**PROBLEM A**
For the text on immediate green archiving under a CC-BY license, decide whether each statement agrees with it: (i) the policy check covered 36 large publishers; (ii) some of the large publishers' policies allow a CC-BY license for sharing in repositories; (iii) Elsevier allows zero embargo sharing only by updating a preprint shared on ArXiv or RePEc. Give yes or no for each, quoting the deciding words.
**PROBLEM B**
Transcribe the stretch of the text on immediate green archiving under a CC-BY license from "2. Based on" through "explicitly allow CC-BY.", word for word.

(SELECTED PASSAGE Opens)

Basically, there are two possible approaches to inventorize journals that currently allow immediate green archiving under a CC-BY license:

  • policy-based – by checking journal- or publisher policies, either directly or through Sherpa Romeo or Share Your Paper from Open Access Button.
  • empirically – by checking evidence for green archiving with 0 embargo and CC-BY license (with potential cross-check against policies to check for validity).

Here we only report on the first approach.

A full overview of journal open access policies and allowances (such as will be provided by the Journal Checker Tool that cOAlition S announced early July 2020) was beyond our scope here. Therefore, we carried out a policy check for a limited set of 36 large publishers to get a view of currently existing options for immediate green archiving with CC-BY license, supplemented with anecdotal data on journals that offer a compliant option. We also briefly discuss the potential and limitations of an empirical approach, and potential publisher motivations behind (not) allowing immediate sharing and sharing under a CC-BY license, respectively.

Our main conclusions are that:

  1. Based on stated policies we found very few (18) journals that currently allow the combination of immediate and CC-BY-licensed self archiving.
  2. Based on stated policies of 36 large publishers, there are currently ~2800 journals with those publishers that allow immediate green, but all disallow or do not explicitly allow CC-BY.

Large publishers – policies

We checked the 36 largest non-full-OA publishers, based on number of 2019 articles according to Scilit (which uses Crossref data), for self archiving policies allowing immediate sharing on (institutional) repositories. Of these 36 publishers, 18 have zero embargo allowances for at least some of their journals for green sharing of AAMs from subscription (incl. hybrid) journals in institutional or disciplinary repositories. Overall that pertains to at least 2785 journals. Elsevier only allows this in the form of updating a preprint shared on ArXiv or RePEc. From these large publishers, those with the most journals allowing zero embargo repository sharing are  Sage, Emerald, Brill,  CUP, T&F (for social sciences), IOS and APA. Notably, though not a large publisher in terms of papers or journals, the AAAS also allows immediate sharing through repositories.

None of these policies allow using a CC-BY license for sharing in repositories. Three explicitly mention another CC-license (NC or NC-ND), others do not mention licenses at all or ask authors to state that the copyright belongs to the publisher. Sometimes CC-licenses are not explicitly mentioned, but it is indicated that the AAM shared in repositories are for personal and/or non-commercial use only. 

For the data see columns F-H in the tab ‘Green OA‘ in the accompanying spreadsheet.

Other evidence

From the literature and news sources we know of a few examples of single publishers allowing zero embargo sharing in repositories combined with a CC-BY license:

  • ASCB:
    • Molecular Biology of the Cell (PV OA (CC-BY) after 2 months,
      AAM 0 embargo with CC-BY)
  • MIT Press:
    • Asian Development Review (full OA but PV has no open license)
    • Computational Linguistics (full OA but PV=CC-BY-NC-ND)

(SELECTED PASSAGE Closes)
(SUPPLIED RECORDS Opens)

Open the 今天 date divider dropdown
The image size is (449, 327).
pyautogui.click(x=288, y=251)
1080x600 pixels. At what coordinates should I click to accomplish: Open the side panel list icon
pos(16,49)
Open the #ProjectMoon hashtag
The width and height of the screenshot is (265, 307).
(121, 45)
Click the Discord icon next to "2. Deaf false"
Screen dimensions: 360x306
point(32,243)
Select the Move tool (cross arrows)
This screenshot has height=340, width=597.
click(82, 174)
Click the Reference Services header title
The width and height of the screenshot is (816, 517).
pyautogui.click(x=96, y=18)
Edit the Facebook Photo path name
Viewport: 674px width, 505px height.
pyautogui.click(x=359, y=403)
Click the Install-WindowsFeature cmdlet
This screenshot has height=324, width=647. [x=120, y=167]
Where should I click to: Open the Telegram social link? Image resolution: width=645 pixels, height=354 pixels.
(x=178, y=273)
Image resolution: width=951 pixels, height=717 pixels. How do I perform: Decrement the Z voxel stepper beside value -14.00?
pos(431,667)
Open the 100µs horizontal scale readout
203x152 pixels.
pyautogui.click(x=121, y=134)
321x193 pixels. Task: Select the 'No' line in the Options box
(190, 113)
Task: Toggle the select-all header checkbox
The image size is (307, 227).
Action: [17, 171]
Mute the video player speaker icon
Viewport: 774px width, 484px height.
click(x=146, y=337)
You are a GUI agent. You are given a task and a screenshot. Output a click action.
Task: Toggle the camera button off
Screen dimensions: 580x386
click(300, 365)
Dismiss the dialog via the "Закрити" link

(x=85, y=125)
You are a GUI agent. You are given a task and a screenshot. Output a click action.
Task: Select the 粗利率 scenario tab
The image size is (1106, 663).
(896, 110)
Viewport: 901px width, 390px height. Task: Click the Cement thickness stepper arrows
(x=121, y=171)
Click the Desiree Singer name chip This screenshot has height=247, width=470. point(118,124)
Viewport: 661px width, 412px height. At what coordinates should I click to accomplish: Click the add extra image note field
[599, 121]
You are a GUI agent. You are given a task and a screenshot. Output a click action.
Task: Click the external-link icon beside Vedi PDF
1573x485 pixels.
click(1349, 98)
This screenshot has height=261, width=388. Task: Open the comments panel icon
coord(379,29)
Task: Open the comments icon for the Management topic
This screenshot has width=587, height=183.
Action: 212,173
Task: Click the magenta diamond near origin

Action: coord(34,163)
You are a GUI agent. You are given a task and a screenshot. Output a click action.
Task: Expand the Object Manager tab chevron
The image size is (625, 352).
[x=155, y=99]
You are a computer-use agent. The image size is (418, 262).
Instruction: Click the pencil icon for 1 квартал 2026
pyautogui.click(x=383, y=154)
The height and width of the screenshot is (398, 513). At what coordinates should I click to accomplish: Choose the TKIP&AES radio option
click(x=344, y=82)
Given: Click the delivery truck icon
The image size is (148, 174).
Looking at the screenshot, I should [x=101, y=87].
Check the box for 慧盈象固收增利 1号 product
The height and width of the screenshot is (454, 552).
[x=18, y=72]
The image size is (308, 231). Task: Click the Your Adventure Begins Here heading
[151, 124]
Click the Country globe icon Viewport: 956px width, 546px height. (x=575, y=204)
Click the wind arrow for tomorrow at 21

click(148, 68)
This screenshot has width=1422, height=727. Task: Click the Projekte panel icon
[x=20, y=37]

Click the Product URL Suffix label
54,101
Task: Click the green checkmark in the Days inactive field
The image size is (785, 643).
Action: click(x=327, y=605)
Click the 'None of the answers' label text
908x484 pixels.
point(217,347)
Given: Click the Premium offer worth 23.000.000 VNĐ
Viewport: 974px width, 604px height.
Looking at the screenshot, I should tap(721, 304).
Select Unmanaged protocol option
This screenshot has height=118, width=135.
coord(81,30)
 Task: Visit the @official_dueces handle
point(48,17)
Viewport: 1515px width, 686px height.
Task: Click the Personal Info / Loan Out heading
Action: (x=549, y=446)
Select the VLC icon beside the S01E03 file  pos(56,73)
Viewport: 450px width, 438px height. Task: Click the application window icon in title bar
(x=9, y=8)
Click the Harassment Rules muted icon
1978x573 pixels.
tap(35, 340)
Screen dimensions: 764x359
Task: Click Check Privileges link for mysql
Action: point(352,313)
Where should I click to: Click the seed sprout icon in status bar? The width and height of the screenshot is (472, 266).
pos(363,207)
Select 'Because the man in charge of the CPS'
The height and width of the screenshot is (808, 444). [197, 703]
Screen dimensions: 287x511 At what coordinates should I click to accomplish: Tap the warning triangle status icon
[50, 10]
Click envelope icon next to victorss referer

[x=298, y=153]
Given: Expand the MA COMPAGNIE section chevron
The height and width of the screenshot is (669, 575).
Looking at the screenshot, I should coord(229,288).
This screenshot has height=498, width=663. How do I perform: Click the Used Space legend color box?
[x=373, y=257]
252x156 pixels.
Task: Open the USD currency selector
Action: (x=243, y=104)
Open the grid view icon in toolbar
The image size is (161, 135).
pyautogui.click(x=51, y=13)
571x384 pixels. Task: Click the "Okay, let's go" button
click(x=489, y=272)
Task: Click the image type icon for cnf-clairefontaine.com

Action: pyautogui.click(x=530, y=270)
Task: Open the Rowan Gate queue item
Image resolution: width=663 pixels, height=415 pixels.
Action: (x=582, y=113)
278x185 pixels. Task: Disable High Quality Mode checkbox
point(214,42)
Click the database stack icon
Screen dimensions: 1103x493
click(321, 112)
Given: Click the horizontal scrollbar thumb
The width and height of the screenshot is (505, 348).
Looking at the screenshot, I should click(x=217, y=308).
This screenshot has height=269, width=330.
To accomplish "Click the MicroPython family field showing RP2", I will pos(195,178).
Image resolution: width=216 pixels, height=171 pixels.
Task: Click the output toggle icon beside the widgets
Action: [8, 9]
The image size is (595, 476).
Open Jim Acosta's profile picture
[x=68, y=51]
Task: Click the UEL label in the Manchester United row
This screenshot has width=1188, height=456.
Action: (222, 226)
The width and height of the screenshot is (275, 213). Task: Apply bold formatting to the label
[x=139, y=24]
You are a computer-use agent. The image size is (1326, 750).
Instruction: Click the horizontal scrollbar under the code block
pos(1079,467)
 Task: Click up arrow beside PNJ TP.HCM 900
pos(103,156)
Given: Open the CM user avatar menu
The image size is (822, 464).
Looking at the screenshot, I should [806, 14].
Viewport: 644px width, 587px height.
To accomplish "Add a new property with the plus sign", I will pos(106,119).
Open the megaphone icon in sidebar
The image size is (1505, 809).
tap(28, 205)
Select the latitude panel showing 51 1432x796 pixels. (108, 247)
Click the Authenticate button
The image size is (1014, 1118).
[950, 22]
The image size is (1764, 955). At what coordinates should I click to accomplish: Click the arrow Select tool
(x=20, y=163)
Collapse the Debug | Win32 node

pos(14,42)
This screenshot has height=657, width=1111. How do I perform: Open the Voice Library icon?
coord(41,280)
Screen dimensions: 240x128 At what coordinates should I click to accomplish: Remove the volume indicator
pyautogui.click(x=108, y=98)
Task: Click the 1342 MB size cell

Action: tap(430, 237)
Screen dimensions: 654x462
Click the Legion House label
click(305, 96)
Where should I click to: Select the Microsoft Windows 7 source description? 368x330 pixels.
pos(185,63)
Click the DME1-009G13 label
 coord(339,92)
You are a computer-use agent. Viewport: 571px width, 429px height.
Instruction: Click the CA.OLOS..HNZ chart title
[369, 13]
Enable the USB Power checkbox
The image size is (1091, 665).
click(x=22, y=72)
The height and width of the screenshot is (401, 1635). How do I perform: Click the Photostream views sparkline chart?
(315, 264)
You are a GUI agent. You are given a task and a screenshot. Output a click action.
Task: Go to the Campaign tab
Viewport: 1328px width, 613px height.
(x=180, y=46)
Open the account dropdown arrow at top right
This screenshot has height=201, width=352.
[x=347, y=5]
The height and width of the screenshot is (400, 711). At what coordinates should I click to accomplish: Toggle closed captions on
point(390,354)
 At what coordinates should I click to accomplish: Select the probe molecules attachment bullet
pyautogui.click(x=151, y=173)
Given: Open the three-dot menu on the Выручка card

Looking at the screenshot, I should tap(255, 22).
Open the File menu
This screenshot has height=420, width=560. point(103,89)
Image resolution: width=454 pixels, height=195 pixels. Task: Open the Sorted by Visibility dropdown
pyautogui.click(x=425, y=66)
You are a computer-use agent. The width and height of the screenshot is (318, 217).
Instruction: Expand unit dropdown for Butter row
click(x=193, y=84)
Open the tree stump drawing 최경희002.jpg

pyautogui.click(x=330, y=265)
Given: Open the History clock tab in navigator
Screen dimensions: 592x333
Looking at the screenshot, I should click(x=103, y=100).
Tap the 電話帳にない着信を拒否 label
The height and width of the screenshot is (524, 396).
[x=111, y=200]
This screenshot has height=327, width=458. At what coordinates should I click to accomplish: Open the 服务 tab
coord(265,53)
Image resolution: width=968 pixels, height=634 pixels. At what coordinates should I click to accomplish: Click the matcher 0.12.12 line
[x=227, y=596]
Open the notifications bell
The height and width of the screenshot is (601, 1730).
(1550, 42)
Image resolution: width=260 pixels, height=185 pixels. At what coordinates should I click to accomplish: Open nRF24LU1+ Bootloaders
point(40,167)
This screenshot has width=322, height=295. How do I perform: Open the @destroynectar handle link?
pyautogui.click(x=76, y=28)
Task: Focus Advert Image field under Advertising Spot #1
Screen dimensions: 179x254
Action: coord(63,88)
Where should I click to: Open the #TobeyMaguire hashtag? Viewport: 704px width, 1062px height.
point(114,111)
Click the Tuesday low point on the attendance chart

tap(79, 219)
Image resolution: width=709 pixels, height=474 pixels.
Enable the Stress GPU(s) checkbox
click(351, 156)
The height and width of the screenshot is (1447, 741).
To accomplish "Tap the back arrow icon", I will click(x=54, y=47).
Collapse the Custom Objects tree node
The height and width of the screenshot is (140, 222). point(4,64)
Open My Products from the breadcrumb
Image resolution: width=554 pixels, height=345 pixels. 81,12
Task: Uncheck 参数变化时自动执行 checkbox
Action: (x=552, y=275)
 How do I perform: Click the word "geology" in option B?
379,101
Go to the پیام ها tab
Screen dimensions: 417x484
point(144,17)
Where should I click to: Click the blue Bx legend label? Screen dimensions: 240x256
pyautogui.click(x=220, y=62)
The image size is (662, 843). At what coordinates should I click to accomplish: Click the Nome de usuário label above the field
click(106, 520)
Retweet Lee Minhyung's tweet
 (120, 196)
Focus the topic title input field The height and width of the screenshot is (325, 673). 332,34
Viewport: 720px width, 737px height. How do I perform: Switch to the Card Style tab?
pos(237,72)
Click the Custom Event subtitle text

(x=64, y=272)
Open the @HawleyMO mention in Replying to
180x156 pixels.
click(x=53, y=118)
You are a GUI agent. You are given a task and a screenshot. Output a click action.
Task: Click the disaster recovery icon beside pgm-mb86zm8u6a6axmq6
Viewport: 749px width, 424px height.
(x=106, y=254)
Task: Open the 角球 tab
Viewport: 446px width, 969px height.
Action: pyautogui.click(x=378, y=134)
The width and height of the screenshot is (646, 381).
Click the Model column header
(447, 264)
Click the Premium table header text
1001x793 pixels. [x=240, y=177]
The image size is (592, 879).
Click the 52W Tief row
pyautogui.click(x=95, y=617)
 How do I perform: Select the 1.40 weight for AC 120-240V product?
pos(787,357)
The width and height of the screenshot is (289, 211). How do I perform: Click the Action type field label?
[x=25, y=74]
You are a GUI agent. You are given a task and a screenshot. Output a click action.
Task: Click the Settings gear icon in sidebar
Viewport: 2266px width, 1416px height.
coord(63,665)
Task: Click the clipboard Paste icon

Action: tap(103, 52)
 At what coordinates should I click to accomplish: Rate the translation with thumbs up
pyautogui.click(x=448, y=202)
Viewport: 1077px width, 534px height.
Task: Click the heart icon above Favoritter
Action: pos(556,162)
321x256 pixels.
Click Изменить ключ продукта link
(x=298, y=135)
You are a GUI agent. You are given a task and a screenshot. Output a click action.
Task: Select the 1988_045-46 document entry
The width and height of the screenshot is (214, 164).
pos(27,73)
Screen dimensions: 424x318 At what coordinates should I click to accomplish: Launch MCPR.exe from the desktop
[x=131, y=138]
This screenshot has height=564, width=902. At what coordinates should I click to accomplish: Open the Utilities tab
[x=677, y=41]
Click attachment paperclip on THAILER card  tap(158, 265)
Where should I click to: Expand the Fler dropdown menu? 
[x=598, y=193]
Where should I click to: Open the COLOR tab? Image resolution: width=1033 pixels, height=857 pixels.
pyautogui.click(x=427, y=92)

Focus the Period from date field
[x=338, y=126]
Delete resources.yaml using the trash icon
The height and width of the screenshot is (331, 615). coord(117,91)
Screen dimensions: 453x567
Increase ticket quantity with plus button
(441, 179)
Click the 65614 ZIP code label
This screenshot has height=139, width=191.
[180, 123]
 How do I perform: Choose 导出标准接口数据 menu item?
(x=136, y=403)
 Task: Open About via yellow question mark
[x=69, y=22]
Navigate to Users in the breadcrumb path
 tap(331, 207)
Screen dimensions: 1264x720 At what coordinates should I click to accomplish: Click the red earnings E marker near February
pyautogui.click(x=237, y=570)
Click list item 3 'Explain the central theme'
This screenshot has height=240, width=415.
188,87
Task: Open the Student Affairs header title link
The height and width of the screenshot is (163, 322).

(SUPPLIED RECORDS Closes)

**TASK RESPONSE A**
(i) Yes: "we carried out a policy check for a limited set of 36 large publishers"
(ii) No: "None of these policies allow using a CC-BY license for sharing in repositories."
(iii) Yes: "Elsevier only allows this in the form of updating a preprint shared on ArXiv or RePEc."

**TASK RESPONSE B**
2. Based on stated policies of 36 large publishers, there are currently ~2800 journals with those publishers that allow immediate green, but all disallow or do not explicitly allow CC-BY.